Para fazer isso, conta com o auxílio da personagem Marjori, uma secretária de 50 e poucos anos que, certo dia, dá-se conta de que está treinando a jovem que vai substituí-la no trabalho. Com a demissão no horizonte, passa a se questionar: o que resta? O que fez na vida além de trabalhar?
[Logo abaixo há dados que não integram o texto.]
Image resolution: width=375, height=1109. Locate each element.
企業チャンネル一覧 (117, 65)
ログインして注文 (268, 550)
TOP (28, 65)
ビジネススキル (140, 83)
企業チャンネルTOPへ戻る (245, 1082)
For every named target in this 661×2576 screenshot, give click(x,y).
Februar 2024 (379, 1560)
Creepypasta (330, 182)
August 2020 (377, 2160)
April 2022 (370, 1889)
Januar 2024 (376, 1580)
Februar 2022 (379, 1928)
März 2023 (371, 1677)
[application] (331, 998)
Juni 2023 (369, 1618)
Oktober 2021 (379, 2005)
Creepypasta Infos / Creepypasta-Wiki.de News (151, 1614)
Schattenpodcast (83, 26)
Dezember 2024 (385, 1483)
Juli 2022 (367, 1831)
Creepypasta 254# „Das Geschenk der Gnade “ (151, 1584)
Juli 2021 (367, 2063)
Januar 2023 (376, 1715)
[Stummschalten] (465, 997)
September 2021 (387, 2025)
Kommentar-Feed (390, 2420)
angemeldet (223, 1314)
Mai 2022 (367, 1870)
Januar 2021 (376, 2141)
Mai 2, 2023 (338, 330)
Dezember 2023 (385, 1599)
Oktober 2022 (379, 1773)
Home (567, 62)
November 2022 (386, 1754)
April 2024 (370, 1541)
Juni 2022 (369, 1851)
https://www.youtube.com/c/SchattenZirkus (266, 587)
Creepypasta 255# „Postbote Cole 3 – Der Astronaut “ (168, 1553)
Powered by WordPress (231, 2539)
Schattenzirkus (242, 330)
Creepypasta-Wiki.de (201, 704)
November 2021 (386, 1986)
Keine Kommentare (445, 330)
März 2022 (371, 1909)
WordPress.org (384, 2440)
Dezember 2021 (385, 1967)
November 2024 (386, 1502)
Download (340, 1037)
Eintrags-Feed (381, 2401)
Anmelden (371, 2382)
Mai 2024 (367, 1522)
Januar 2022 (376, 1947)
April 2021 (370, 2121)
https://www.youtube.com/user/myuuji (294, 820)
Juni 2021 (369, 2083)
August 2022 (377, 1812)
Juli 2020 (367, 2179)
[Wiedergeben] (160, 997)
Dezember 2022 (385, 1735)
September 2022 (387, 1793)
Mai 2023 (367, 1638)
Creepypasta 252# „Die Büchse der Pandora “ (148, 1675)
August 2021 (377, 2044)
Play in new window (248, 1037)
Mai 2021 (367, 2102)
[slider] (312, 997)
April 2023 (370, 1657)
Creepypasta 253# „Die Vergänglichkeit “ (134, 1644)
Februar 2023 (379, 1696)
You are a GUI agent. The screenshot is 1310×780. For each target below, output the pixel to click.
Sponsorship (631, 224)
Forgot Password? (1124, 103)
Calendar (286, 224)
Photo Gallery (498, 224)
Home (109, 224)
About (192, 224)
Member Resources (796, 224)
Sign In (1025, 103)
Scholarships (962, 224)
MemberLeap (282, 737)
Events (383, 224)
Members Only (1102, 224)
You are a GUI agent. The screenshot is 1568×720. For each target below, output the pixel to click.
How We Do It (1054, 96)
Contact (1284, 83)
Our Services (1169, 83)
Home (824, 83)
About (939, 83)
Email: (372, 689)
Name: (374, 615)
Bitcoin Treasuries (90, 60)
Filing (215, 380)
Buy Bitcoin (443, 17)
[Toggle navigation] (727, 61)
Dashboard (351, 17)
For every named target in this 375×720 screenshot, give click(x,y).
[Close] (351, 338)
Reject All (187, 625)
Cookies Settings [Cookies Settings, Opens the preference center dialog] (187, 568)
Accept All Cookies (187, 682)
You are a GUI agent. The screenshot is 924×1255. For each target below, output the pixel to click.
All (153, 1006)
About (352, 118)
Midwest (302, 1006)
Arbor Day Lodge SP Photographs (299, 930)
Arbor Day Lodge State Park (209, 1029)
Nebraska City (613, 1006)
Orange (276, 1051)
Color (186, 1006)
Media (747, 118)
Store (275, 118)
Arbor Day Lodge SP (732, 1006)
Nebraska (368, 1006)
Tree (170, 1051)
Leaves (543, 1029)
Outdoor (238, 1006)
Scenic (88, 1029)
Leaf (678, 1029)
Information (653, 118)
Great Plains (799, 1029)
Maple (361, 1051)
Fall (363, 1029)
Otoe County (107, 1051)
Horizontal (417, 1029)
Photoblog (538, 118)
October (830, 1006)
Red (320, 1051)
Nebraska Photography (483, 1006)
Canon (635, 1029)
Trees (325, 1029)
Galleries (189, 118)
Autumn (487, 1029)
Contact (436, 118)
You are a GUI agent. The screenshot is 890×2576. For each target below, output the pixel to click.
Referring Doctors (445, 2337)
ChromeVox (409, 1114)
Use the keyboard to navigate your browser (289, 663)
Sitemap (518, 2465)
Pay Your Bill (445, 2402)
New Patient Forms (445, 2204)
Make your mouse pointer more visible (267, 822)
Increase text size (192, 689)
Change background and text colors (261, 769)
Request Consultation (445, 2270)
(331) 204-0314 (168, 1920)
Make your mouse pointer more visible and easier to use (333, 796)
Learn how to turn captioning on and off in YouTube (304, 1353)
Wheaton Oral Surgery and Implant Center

— É um joguete. Em nome de interesses econômicos e políticos, várias pessoas passam por esse descarte. E há muita identificação do público, algo triste já que é uma tragicomédia dizendo “meu Deus, eu trabalho há tantos anos, agora que estou me aposentando não sei o que faço da minha vida”. Se tu não tens propósito, acabou — afirma Deborah, que assina a dramaturgia juntamente com o ator, diretor e dramaturgo paulista Vinícius Piedade.
Coincidência ou não, Marjori vive o descarte ao mesmo tempo em que está passando pela menopausa e tenta entender as mudanças que seu organismo vem mostrando. Em um trecho da peça, ela diz: “Para menopausa eu já tentei de tudo! Já tentei Black Cohosh, isoflavona, semente de alcaçuz, já tentei reza, batuque, simpatia, tudo! Hormônio não posso tomar, meu ginecologista falou. Mas eu vou acabar tomando, né, ele não manda em mim.”
O tema entrou na peça de propósito, num esforço da dramaturga em somar-se às muitas vozes que vêm tentando furar a bolha sobre essa experiência inevitável e que não afeta só a mulher, mas sim todo o seu entorno, suas relações familiares, amorosas e de amizade.
— As mulheres têm vergonha de suar, de ver pele e libido mudarem. E muda mesmo, mudam as vontades, os desejos, os hormônios e, se tu não conseguires olhar para isso com aceitação, cuidado e amor, tu piras. Precisamos falar disso de uma maneira mais tranquila e poder ser quem a gente é. Não temos mais tempo para ficar usando máscaras. Quero máscaras só no palco, não na vida real. Essa esperança é o propósito da minha vida — conclui.